McCormick on Evidence: Do the Exclusionary Rules Deter Illegal Conduct?

by Jamison Koehler on April 25, 2013

McCormick on Evidence first points out that you should avoid referring to  ”the exclusionary rule” in the singular:

Discussions sometimes assume the existence of “the exclusionary rule,” suggesting that there is only one remedial requirement involved. This is unfortunate and misleading. Litigation and discussion is often dominated by considerations of the Supreme Court’s construction of the Fourth Amendment to the United States Constitution as requiring the exclusion in both state and federal criminal prosecutions of evidence tainted by a violation of that provision. But this ignores that exclusion may be required because evidence was obtained by violating other legal requirements, many of them not embodied in the federal constitution.  Moreover, the contents of these exclusionary requirements need not necessarily be the same as that of the Fourth Amendment exclusionary requirement.

Generally, then, discussion best avoids simplistic reference to “the exclusionary rule” as a single rule covering a range of situations.  Instead, this area should be conceptualized as containing numerous possible exclusionary rules or sanctions. 

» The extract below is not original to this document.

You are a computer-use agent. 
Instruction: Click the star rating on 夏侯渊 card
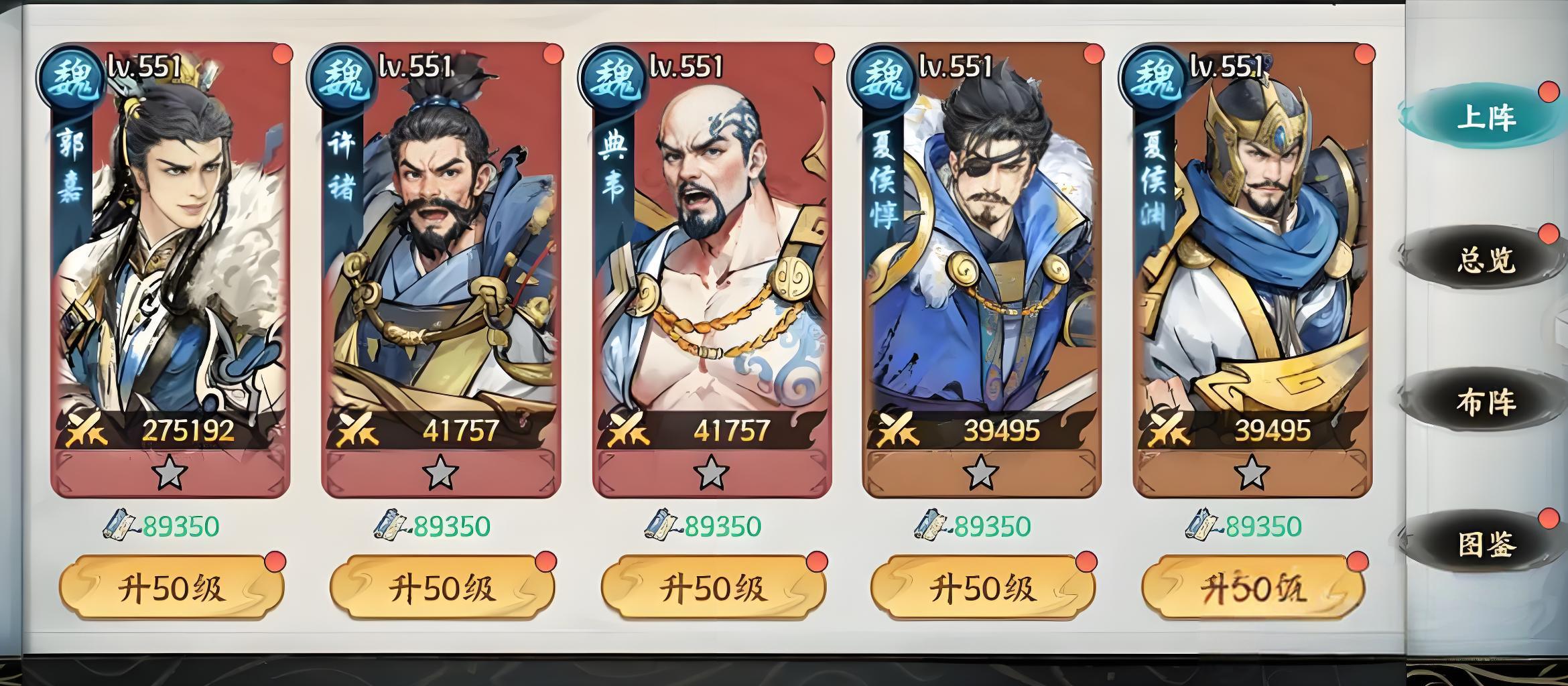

With that out of the way, McCormick then points out why the exclusionary rules might not be quite as effective as we might think in deterring illegal action by police officers and other government officials:

Deterrence consists of motivating persons to consciously choose not to violate legal requirements because of a desire to avoid rendering evidence inadmissible.  Usually in exclusionary sanction debates this means encouraging law enforcement officers to comply with legal requirements in a conscious effort to assure the admissibility of the products of their investigative efforts.  But detractors of the exclusionary sanction approach argue that any expectation that deterrence will work effectively is naïve, because law enforcement officers will often perceive the threat of exclusion as far less meaningful than other considerations influencing their conduct.

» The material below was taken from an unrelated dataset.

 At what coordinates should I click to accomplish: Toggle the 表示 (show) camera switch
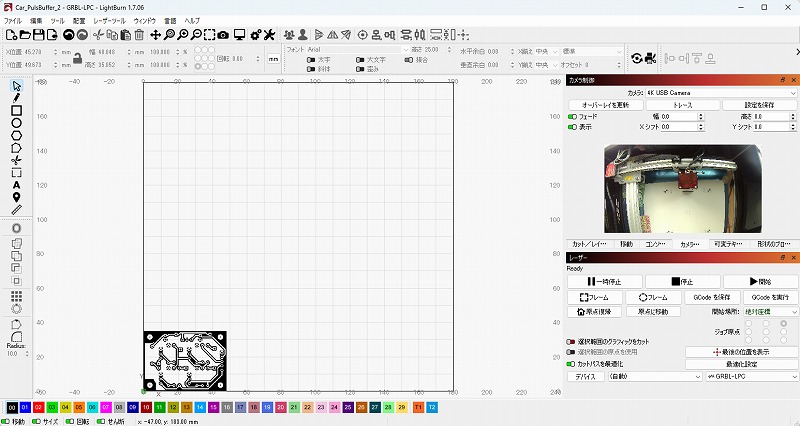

Exclusion will be a possibility only if the case is actively contested.  Most criminal cases are not ultimately litigated, so the technical admissibility of evidence will not be a consideration.  In the infrequent cases in which exclusion becomes a real possibility, the threat materializes only long after the officers’ role in the case is finished.  A threat to exclude, made in the context of plea bargaining and protracted processing of criminal cases, may be a threat of such minimal and distant significance that it cannot be expected to overcome, in the officers’ mind, other considerations that suggest different courses of action. 

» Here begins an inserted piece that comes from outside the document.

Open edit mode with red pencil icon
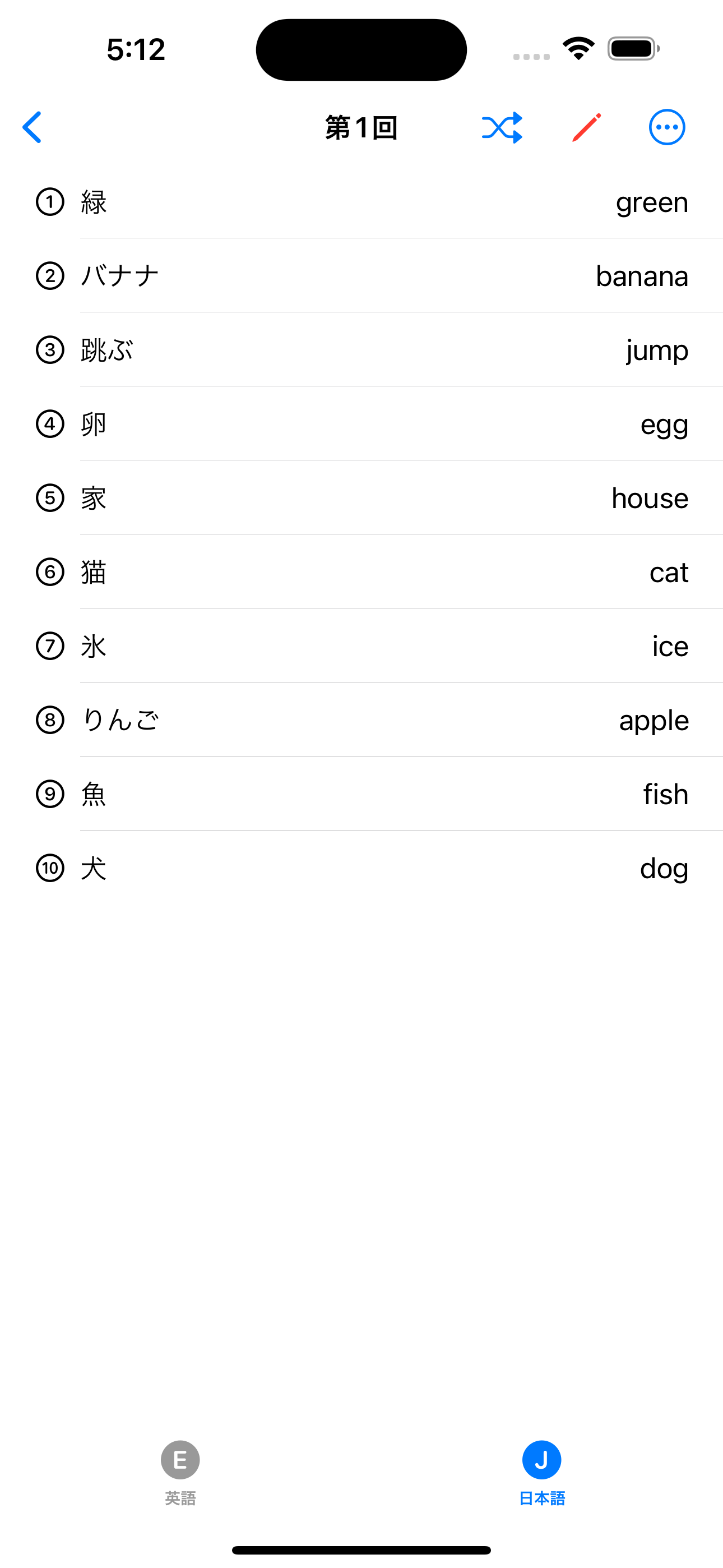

In actuality, other considerations may be more immediately pressing and make stronger cases for officers’ attention.  If an officer believes that compliance with legal requirements endangers his personal safety, he is unlikely to ignore that risk because of the possibility of legal challenges to the admissibility of the products of his actions at some distant time.  Similarly, the expectations of the officer’s peers and immediate supervisors may well conflict with what the law requires and may compete quite effectively with evidentiary rules for the officer’s response.